You want to test whether there is a significant difference in test scores among three different teaching methods. Collect data from 4 groups, with 10 students in each group:
Method A: 75, 78, 80, 82, 85, 88, 90, 92, 95, 98 Method B: 72, 75, 78, 80, 82, 85, 88, 90, 92, 95 Method C: 70, 72, 75, 78, 80, 82, 85, 88, 90, 92
Perform an ANOVA to test for a significant difference in test scores among the four teaching methods.

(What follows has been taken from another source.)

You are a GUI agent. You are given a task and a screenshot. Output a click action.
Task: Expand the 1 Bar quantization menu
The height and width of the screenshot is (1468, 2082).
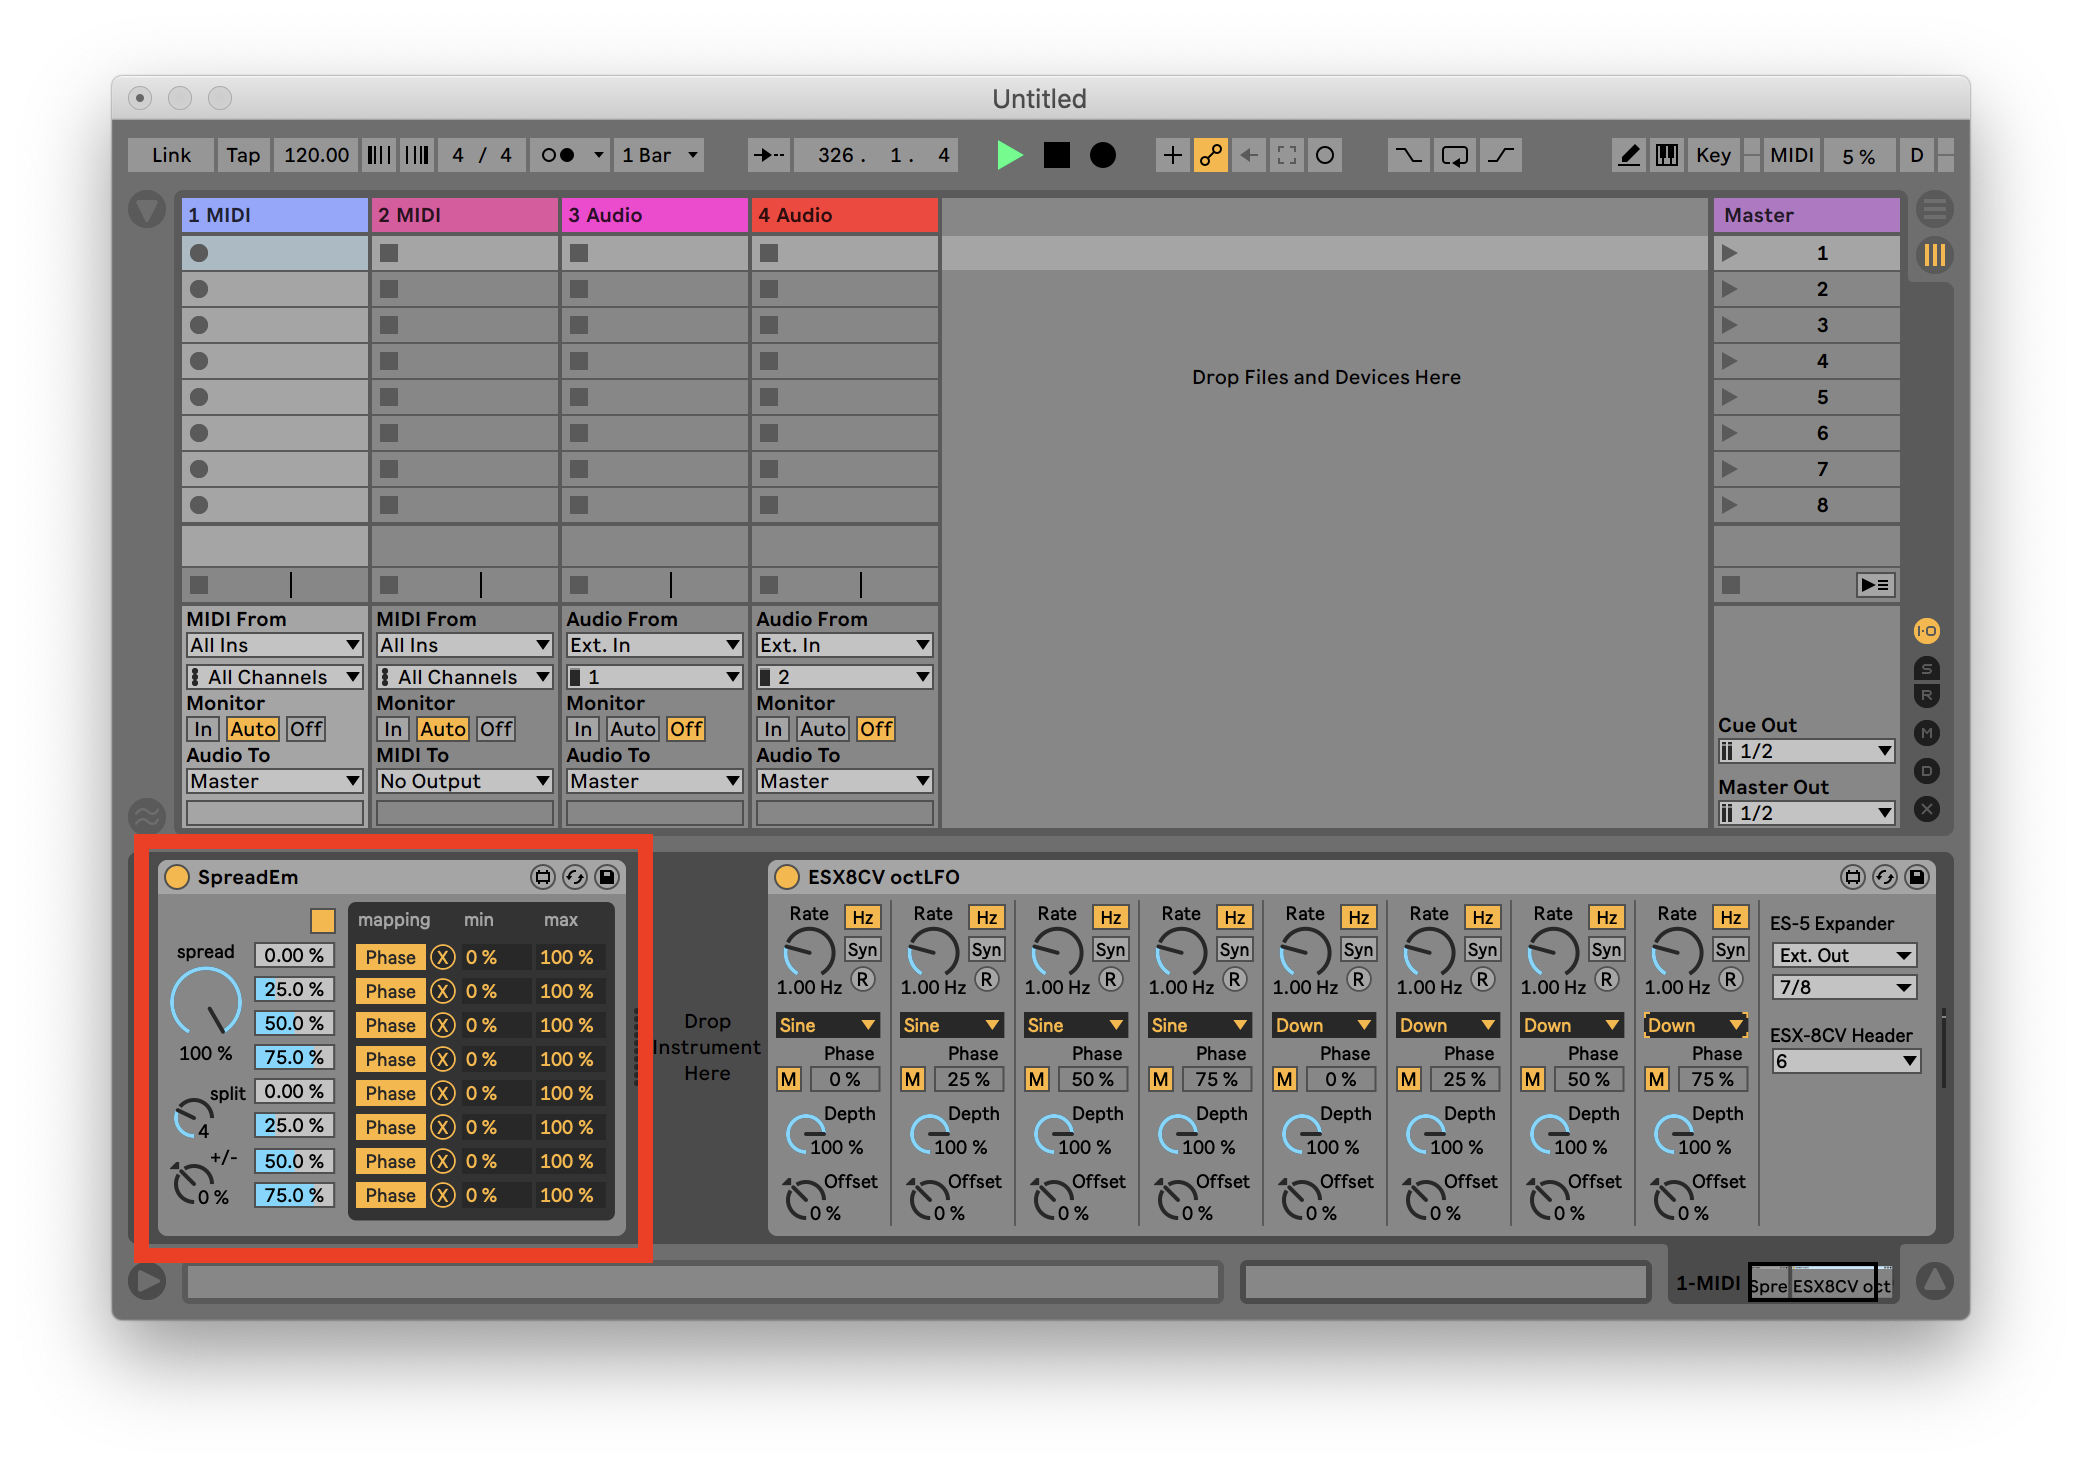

a = c(75, 78, 80, 82, 85, 88, 90, 92, 95, 98)
b = c(72, 75, 78, 80, 82, 85, 88, 90, 92, 95)
c = c(70, 72, 75, 78, 80, 82, 85, 88, 90, 92)
teach = data.frame(Method = rep(c('A', 'B', 'C'), each = 10),
Scores = c(a, b, c))
anova_result = aov(Scores~Method, data = teach)
summary(anova_result)
## Df Sum Sq Mean Sq F value Pr(>F)
## Method 2 130.1 65.03 1.132 0.337
## Residuals 27 1551.8 57.47
The p-value (0.337) suggests that there is no difference in the test scores among the three different teaching methods.
TukeyHSD(anova_result)
## Tukey multiple comparisons of means
## 95% family-wise confidence level
##
## Fit: aov(formula = Scores ~ Method, data = teach)
##
## $Method
## diff lwr upr p adj
## B-A -2.6 -11.00622 5.806219 0.7261563
## C-A -5.1 -13.50622 3.306219 0.3048325
## C-B -2.5 -10.90622 5.906219 0.7436839
With the p-values of all pair-wise comparison not small, the post-hoc test confirms the conclusion just made.